Center for Business & Industry

DECEMBER 2007

Center for Business & Industry

VOLUME 4 ISSUE 2

performance news

Energy Deregulation: What Does It Mean?

Deregulation is intended to encourage price competition in industries considered “natural monopolies.” As a result of the Federal Energy Policy Act of 1992 that opened wholesale power generation to the competitive market and the Federal Energy Regulatory Commission's (FERC) Order 888 in 1996 that mandated open access to the electric transmission system, electricity deregulation began. Since prices for retail electric service are regulated by the states and not the federal government, it was left to each state to determine whether or when to deregulate electricity prices. To date, seventeen states and the District of Columbia, including Pennsylvania, have elected to deregulate or “restructure” their electric service markets.

Deregulation of electricity generation pricing has been a fait accompli in Pennsylvania since 1999. For the Pennsylvania electric industry, deregulation means that only the generation portion of electricity service is open to competition under Pennsylvania's Electric Choice Program. As a result, all electricity consumers have the opportunity to shop for their electricity generation supplier of choice. Until 1999, prices paid for electricity by consumers bundled all of the electricity generation, transmission and distribution costs into a single price for energy (kilowatt-hour charge). Under the Pennsylvania legislation restructuring the Commonwealth's electric service industry, these prices were unbundled so that electricity consumers now pay unbundled prices for these services. However, all of these prices were capped beginning in 1999 during the transition to full deregulation for a period of ten years as part of an agreement between the Pennsylvania Public Utility Commission (PA PUC) and the electric utilities.

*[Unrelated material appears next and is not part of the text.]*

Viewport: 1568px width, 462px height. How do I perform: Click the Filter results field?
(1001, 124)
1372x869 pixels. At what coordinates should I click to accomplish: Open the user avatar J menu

The transmission rate caps have now expired for all utilities. The distribution rate caps have also expired for all utilities except West Penn Power whose distribution rate caps will expire at the end of this year. The generation rate caps have already expired for some electric utilities: Citizens Electric, Duquesne Light, Pennsylvania Power, Pike County Light & Power, UGI Utilities, and Wellsboro Electric. For PPL Electric Utilities, the generation rate caps will expire on December 31, 2009 and on December 31, 2010 for MetEd, Pennsylvania Electric, PECO Energy, and West Penn Power. The removal of the rate caps now means that utilities already have or are planning to file for higher electric rates to recover costs that have increased substantially during the intervening ten years and prices for generation will reflect the significantly higher open market prices.

Even though all consumers have had the opportunity to select a new generation supplier under the Electric Choice Program since 1999, most didn't elect to change their generation supplier from their local utility. Why? The costs of electric generation under the artificial rate caps were almost always lower than competitive market prices so there has been no economic incentive to switch suppliers. That's all changing with the expiration of the generation rate caps.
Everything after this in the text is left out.